Mr Sexy Tinker
If you're new here, you may want to subscribe to my
RSS feed or follow me on
Twitter.
Was gonna save this one, but as it’s anonymous and the guy in questions has a sense of humour, I couldn’t resist, am I a bad person for doing this? Here we go:
This email was printed out and left on a printer in my office. I took a transcript. He knows who he is, but out of sheer cringeworthiness he will remain nameless.
From: *His Girlfriend*
Sent: 25 January 2007 14:58
To: *Him*
Subject: RE:Good Afternoon Baby,
Well firstly I love you so much and am sorry for being v stinky last night, this was due to being very tired and all in need of sleepy – sorry baby – I do love you very very much! I did snuggle you loads through the night and keep you all warm though!

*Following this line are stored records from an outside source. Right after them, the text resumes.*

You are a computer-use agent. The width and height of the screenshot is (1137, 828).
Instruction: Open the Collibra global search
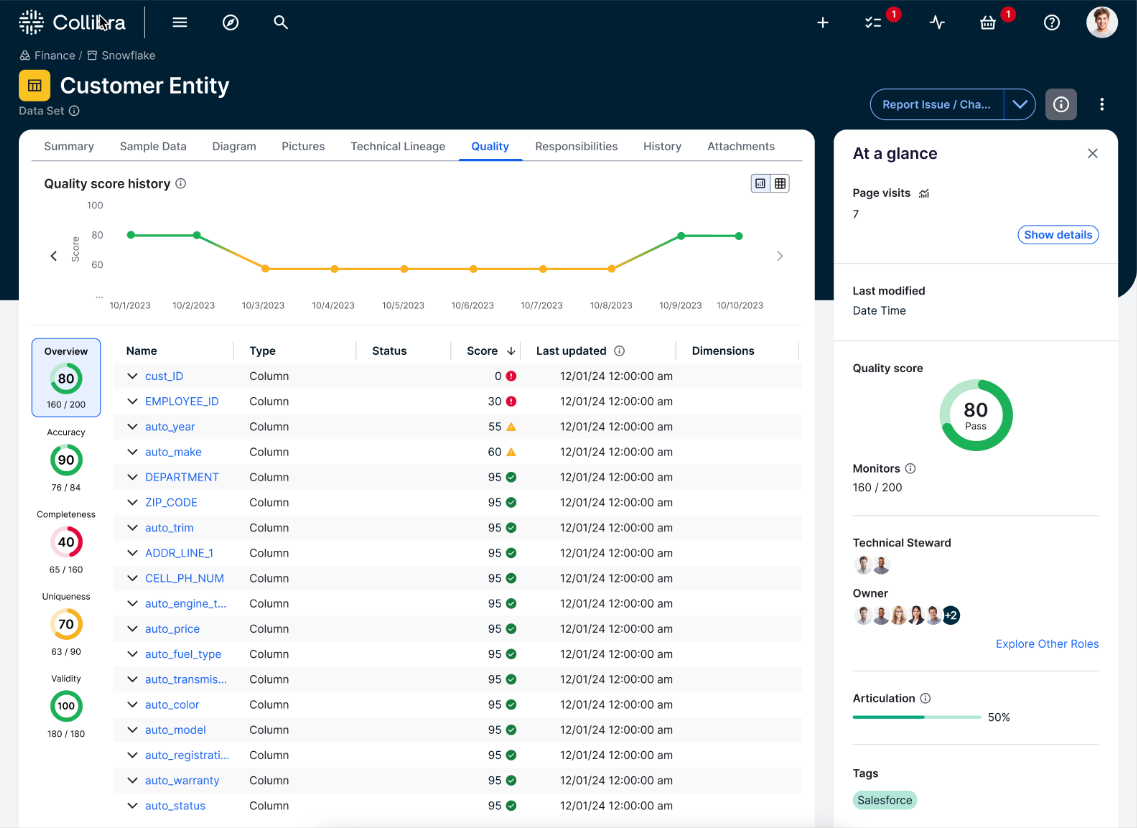pos(280,22)
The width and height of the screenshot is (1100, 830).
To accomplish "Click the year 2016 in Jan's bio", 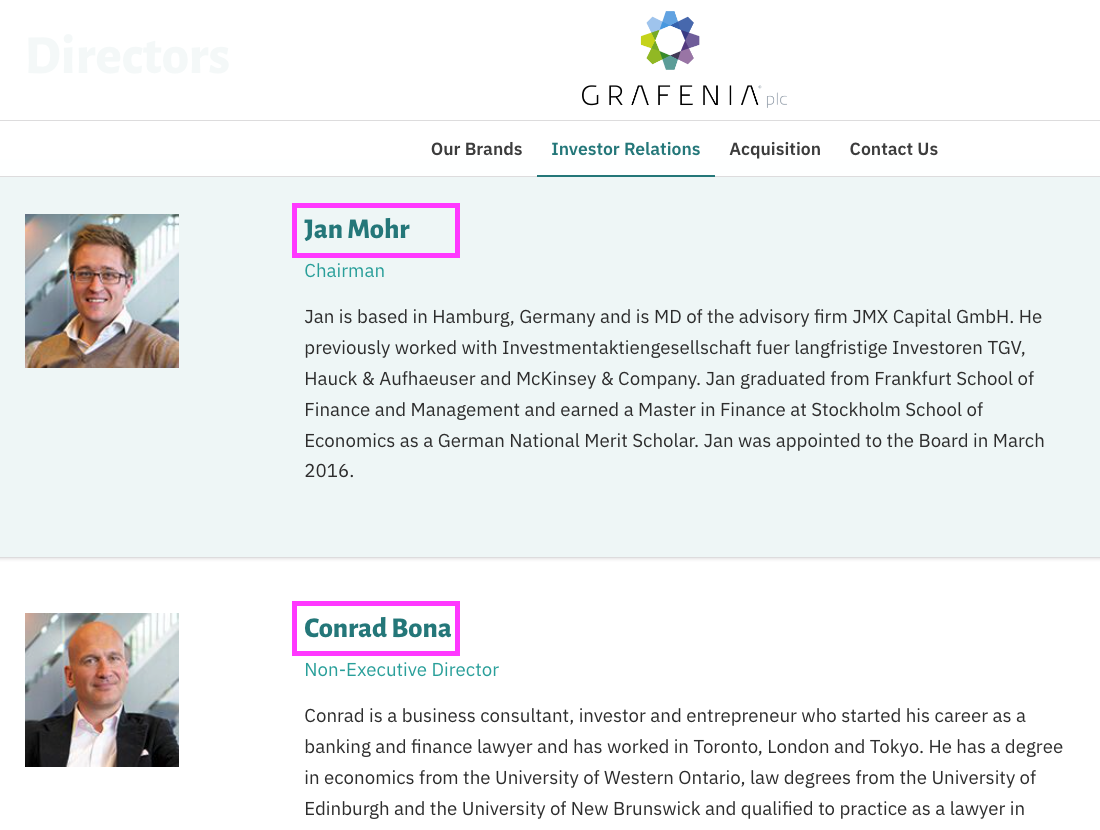I will tap(327, 471).
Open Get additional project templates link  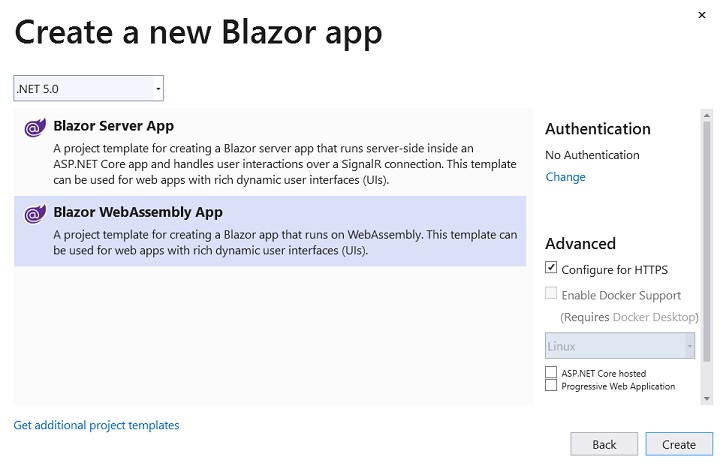96,425
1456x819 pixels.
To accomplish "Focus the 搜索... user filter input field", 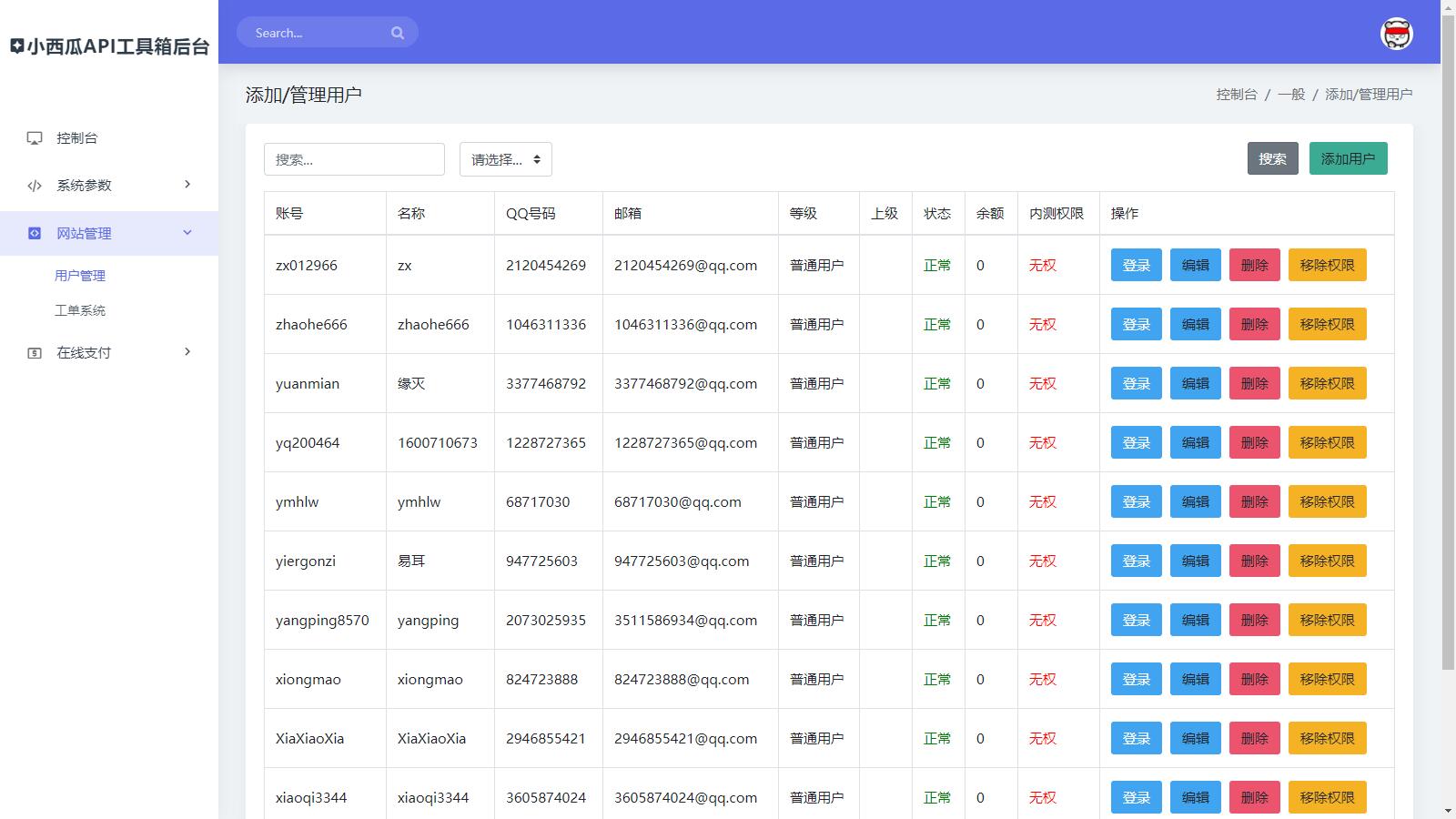I will [x=354, y=159].
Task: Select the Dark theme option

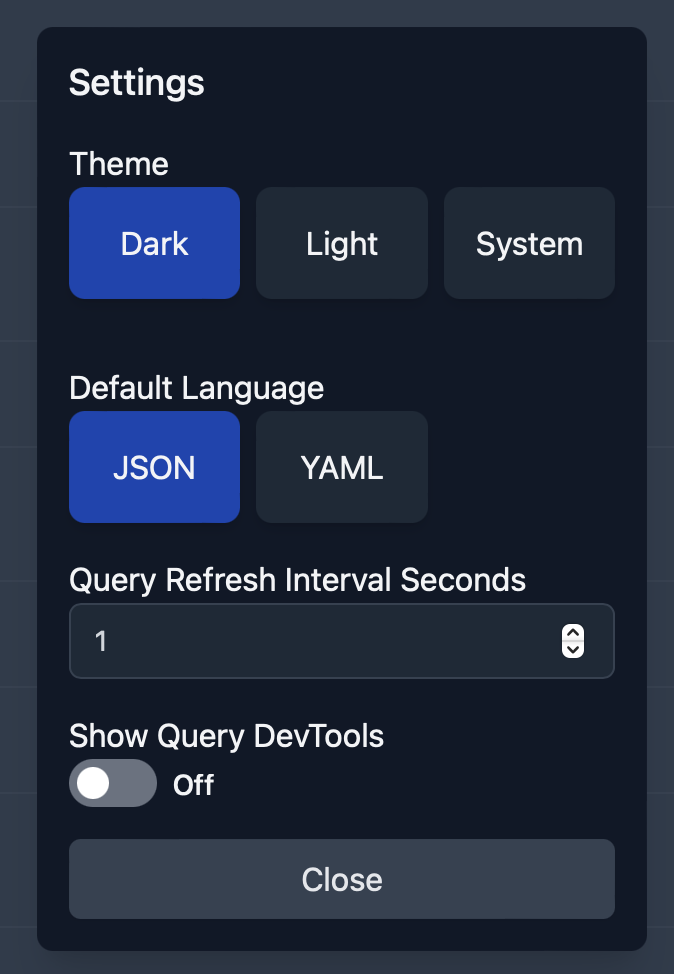Action: pyautogui.click(x=154, y=243)
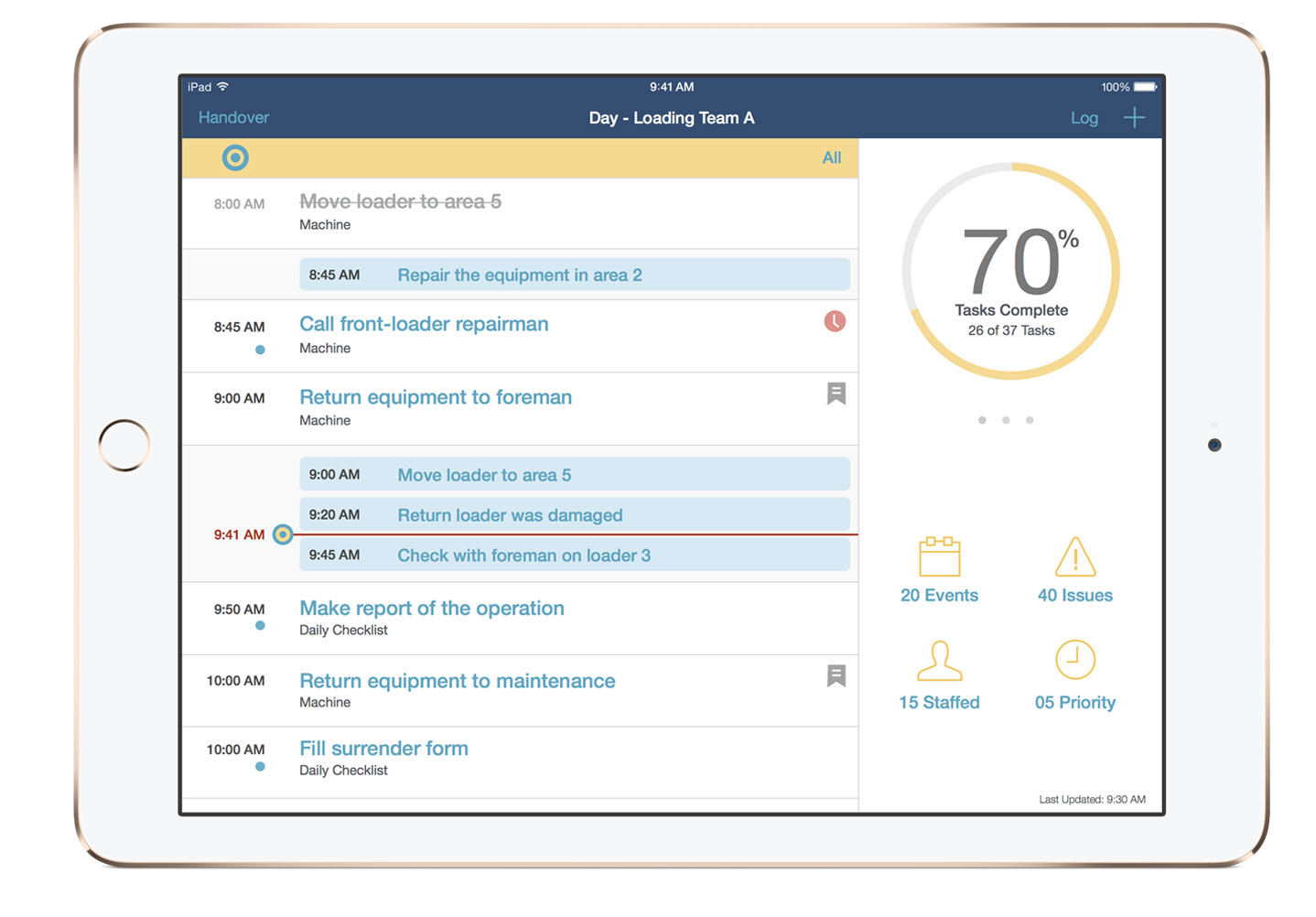Toggle the blue dot next to 8:45 AM
The image size is (1316, 917).
pyautogui.click(x=261, y=349)
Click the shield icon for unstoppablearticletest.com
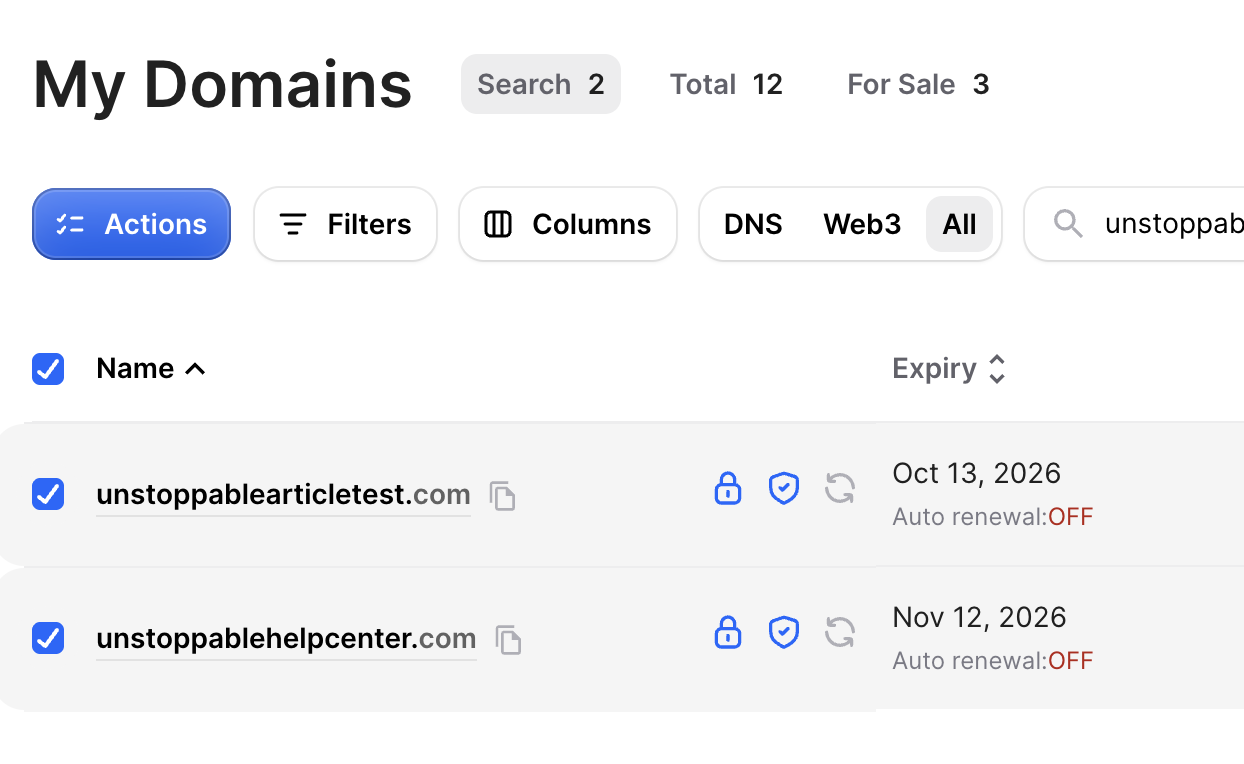This screenshot has height=764, width=1244. click(x=783, y=488)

For tea:- if you want chilli con carne :-
please get a lil packet of mince meat (not any economy rubbish) will probably cost about £1 for a lil packet two jacket potatoes – think you can buy the really big ones in a pack but if they look like we shall explode when we eatr them as they are too big then just get tweo normal ones If we need cheese tomorrow then pick this up
also can you put the oven on and pop the potatoes scrubbed and pricked with a fork in a bout 6.30pm
and if you decide between now and tea you really don’t want chili con carne and one chicken fajitas just pick up a packet of diced chicken please
I love you lots and lots
Tinkeress
Snuggles and kisses snuggles and kisses snuggles and kisses snuggles and kisses
From: *Him*
Sent: 25 January 2007 16:43
To: *His Girlfriend*
Subject: RE:Hello Baby,
Just saw you’re e-mail. I’m leaving work now so should be back home in about an hour or so.
I love you lots and lots.
Tinker
Hugs and Kisses Hugs and Kisses Hugs and Kisses Hugs and Kisses Hugs ans Kisses Hugs and Kisses
From: *His Girlfriend*
Sent: 25 January 2007 14:48
To: *Him*
Subject: RE:Mr Sexy Tinker
You are formally invited to a night of snuggles.
Dinner and Entertainment provided (but not pot washing)
that’s your email you sad, sad man.
[err no Terry, it's not. And please stop pretending to be an ex-colleague of yours, it's extremely juvenile.]